With a passion for guiding individuals and technology organizations, Serge advocates for the best processes in a fun and collaborative manner. He holds a Master’s in Mechanical and Materials Engineering from Ecole Polytechnique Federale de Lausanne, Switzerland (Swiss Institute of Technology), a YMP Certification from INSEAD, and is a Certified Coach and Neuro-linguistic Master Practitioner. Serge is widely recognized as the “PLC Guru” (Product Life Cycle).

In the fiercely competitive world of PC manufacturing, I once played a pivotal role at a large multi-billion-dollar company. We embarked on a memorable journey, climbing from the fifth position to becoming the market leader in a few short years. As you can imagine, even though it was a success for our bottom line, the chaotic day-to-day road to get there was not exactly my idea of a dream work life.

Our organization faced many challenges due to rapid growth, including technical roadblocks, logistical nightmares, and complex interpersonal dynamics. However, our main challenge was Time to Market (TTM). We realized the business could not compete effectively if every product launch reached the market months after our competitors.

The math was simple: three months of lost revenue on a product with a 12-18 month shelf life kept us out of the race and prevented us from gaining market share despite the product’s strengths. The question was how to outpace rivals with twice our R&D budget and the purchasing power to achieve lower costs.  How could we break out of this vicious cycle?

In the early days of computer hardware in the 1990s, our company needed 18 months to build a personal computer from design to manufacturing release (or FCS). We reduced our development time to just 6 months, only five years later. We did this by embracing Agile methods and ideas. Read on to learn how we did it.

The Hardware Product Lifecycle

First, on the technical side, we learned a lot from the automotive industry to design by platform and module, reusing or at least leveraging as many components as possible from one product to another. Next, by working cross-functionally, we were able to make quick decisions involving people working across global divisions without involving senior leadership, provided these decisions were within the approved project scope. Finally, by breaking down silos, we transformed our processes, ensuring that agility and efficiency were not just buzzwords but the heartbeat of our operations.

However, our success was not based on technical capabilities alone. We had a secret weapon: a Product Life Cycle (PLC) process. The PLC is a series of stages — like a roadmap — with milestones that transformed our ideas into products manufactured at scale. The PLC was more than a list of steps or check boxes; rather, it was a principle we lived by.

The Hardware Product Development Lifecycle

Following the process enabled us to build a repository of institutional knowledge and increase our efficiency and aptitude for the next project. This way of working has now become a staple in successful high-tech companies, but at the time, it was a new way of working.

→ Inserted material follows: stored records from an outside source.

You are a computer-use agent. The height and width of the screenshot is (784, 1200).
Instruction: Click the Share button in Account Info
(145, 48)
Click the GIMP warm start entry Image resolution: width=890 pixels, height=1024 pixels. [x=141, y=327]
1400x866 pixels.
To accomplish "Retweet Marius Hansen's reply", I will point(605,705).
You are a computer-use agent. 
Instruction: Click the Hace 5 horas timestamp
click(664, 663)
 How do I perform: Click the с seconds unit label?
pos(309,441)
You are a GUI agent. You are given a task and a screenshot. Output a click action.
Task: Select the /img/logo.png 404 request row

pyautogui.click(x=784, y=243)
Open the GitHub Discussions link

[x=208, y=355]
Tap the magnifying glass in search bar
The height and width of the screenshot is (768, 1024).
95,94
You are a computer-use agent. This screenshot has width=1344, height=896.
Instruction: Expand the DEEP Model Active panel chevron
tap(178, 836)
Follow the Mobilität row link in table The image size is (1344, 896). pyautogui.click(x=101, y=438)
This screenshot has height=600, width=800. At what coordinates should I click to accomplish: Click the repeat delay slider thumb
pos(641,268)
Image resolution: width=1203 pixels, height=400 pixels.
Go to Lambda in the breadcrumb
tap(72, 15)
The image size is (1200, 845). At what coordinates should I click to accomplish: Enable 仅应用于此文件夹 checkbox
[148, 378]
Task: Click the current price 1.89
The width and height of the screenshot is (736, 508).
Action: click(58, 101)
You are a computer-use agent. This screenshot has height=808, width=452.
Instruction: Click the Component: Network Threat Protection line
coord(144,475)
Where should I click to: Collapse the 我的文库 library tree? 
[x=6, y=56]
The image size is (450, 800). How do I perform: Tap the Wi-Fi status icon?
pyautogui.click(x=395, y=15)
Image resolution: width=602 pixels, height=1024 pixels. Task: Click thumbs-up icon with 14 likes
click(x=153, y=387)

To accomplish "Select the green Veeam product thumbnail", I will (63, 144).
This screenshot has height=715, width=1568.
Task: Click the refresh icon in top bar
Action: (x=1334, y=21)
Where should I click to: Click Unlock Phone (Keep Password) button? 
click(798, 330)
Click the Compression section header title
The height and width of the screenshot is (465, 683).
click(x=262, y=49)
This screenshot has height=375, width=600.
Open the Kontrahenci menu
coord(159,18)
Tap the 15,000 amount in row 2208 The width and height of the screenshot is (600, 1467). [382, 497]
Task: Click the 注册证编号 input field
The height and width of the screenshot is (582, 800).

Product Division (Business Unit)     Regional Sales Business Units

Table: Weekly Business Review

Step by step, through each phase of the PLC, we completed the deliverables for each milestone.  Strictly speaking, pure “Agile” may not fit a hardware context, so I prefer to use the term “agility.”  Nonetheless, the tentpoles of our methods were our weekly review of the business needs and corrective action. This approach applied equally to our sustaining and NPI products. The table shows an example of our weekly decision cycle and sequence.
Our highly dynamic consumer market drove this weekly frequency, but the tempo could vary for other industries. Less dynamic businesses could use a bi-monthly or monthly review cycle.

The keys in this process were threefold:

  1. Strategic Segregation: We meticulously separated three types of conversations 1.) the business discussions (needs) from 2.) the tactical implementation discussions (build a plan) and 3.) the decision-making meetings.
  2. Agenda Adherence: Each meeting followed a precise agenda with clear objectives.
  3. Recurrent Scheduling: We set up recurring placeholder meetings in stakeholders’ calendars. The message was clear: the project doesn’t stop for travel or absence. Representation was key.

Why such rigidity, you ask? Many senior leaders miss the excitement of their previous SME job and would love to jump into a technical or financial discussion! This tendency, although well-intentioned, can derail a meeting, transforming a well-prepared session into an impromptu exploration of technical trivia, thus killing your agenda and the meeting outcome. Sound familiar?

The Decision-Making Process

Even a strong program manager has a hard time interrupting these captivating off-topic diversions and getting the meeting back on track. Ego can be useful in leadership but becomes a liability when it disrupts the experts from getting the actual work done!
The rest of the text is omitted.